5.3.2 Weather. UAS managers and flightcrews at all times shall consider the expected weather conditions in the AO at the time of operations. [581] Many UAS cannot operate in inclement weather (e.g., high winds and precipitation or when the cloud layer is below the UAS's operating altitude).

5.3.3 Communication. UAS managers and flightcrews shall ensure effective command and control architecture is linked to the UAS. [582] Most UAS have a GCS, a tracking and control unit, a portable control station (PCS), and remote receiving stations. The UAS is manually controlled by a pilot from a control station or is programmed to fly independently under control of its autopilot. More than one control station may be used to increase the UAS's effective range or to control more than one UAS.

5.3.4 Mission Planning. UAS operations are conducted similarly to manned aviation operations. The mission planning process begins once the UAS has the authority to conduct the mission.

a. The UAS managers and the flightcrew shall study the assigned mission and plan for its operation. [583]

b. The maintenance crew shall begin preparation of the UAS and the UAS ground control system. [584]

c. Communications personnel shall ensure that the proper communication connectivity is provided to fulfill the mission. [585]

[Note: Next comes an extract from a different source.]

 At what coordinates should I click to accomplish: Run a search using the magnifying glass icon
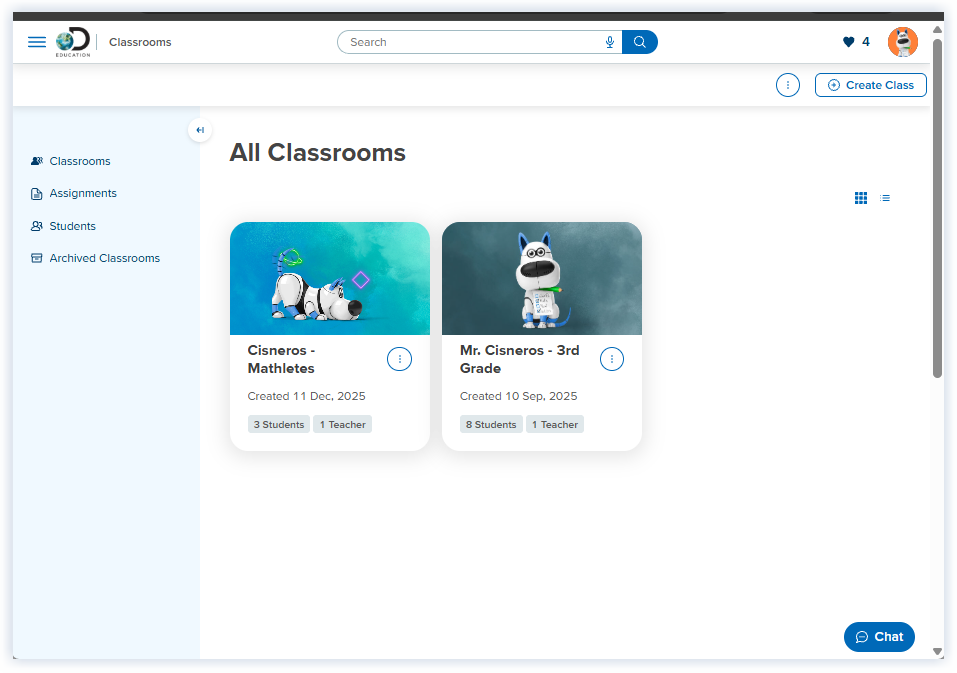(x=639, y=42)
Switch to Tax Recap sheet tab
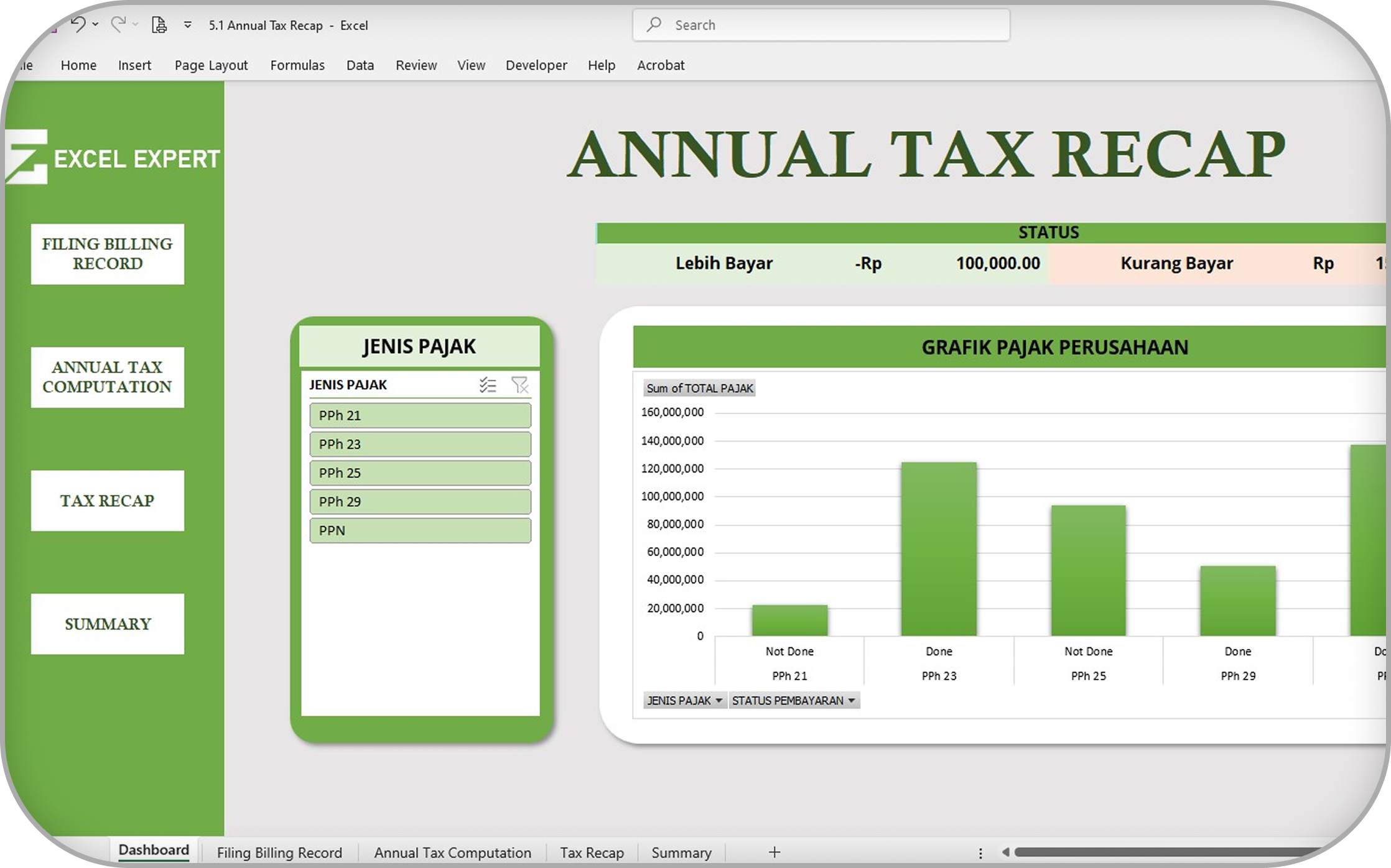Screen dimensions: 1391x868 (592, 852)
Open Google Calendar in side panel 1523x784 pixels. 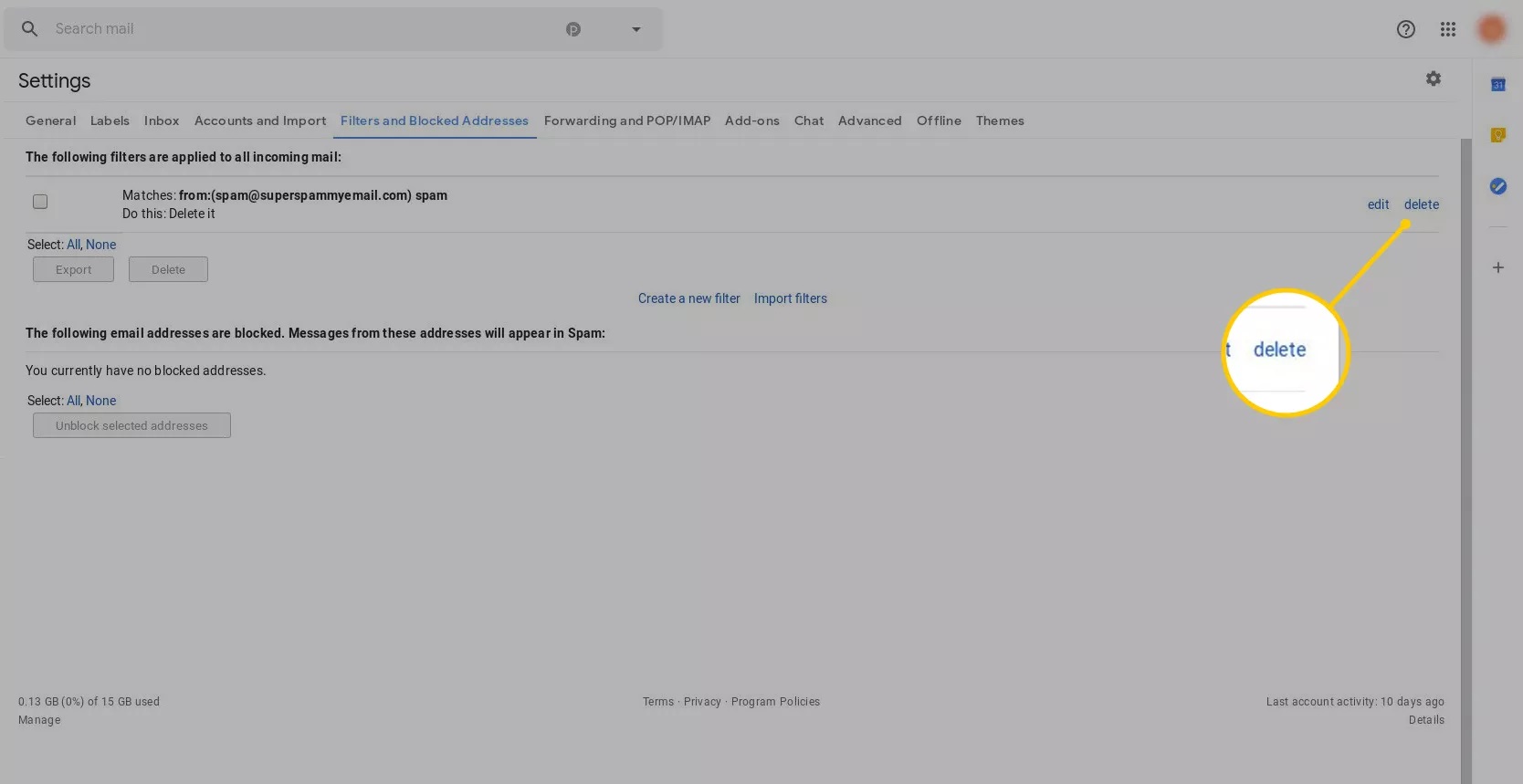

5.3.5 Route Planning. UAS missions shall be planned by the UAS flightcrew in close coordination with the Center's Flight Operations Office and the Range Safety Officer. [586] This is necessary to ensure there is no conflict with other flight activities and to identify other potential operational risks, including route-related risks that will be addressed in the FRR process.

5.3.6 In-flight Emergencies. During planning, sufficient attention shall be given to the possibility that an in-flight emergency may occur. [587]

5.3.6.1 Particular attention should be given to the location of emergency landing sites if the UAS exits controlled flight and impacts the ground.

5.3.6.2 Flight paths, minimum-risk routes, and other air management tools shall be included. [588]

5.3.6.3 Loss of Link Procedures. When a UAS senses a significant delay or loss of the command uplink, the predetermined loss-of-link procedures shall be initiated to place the UAS on the return home profile or a suitable alternate route and recovery location. [589] The UAS return home or alternate profile is a preapproved route (at a preapproved altitude) to its preapproved return home or alternate site. During this emergency, the UAS pilot will attempt to reestablish communication with the UAS.

5.3.6.4 Agency Mishap Notification. The Center Flight Operations Office shall incorporate mishap reporting responsibilities into the Center Mishap Response Plan, to include UAS-specific notification requirements. [590]

5.4 Flight Operations

5.4.1 Flight Brief. A flight brief that includes the flightcrew, a program representative, and a maintenance representative shall be conducted prior to all flights. Centers will develop briefing guides appropriate to the operations, which include at a minimum:

a. Weather update.

b. Program brief.

c. System update.

d. Emergency divert airfields.

e. Emergency procedures and terminology.

f. Mission profile. [591]

5.4.2 Takeoff Method. The maintenance crew readies the UAS for launch as the flightcrew performs systems checks to ensure that systems perform in accordance with operating procedures.

5.4.2.1 Systems checks shall include an independent means to verify waypoints entered into a navigational system prior to takeoff. [592]

5.4.2.2 If a suitable runway is available, the UAS operator may perform a conventional rolling takeoff. The length of runway required depends on the UAS.

5.4.2.3 If a suitable runway is not available, then an alternate launch method shall be used. [593]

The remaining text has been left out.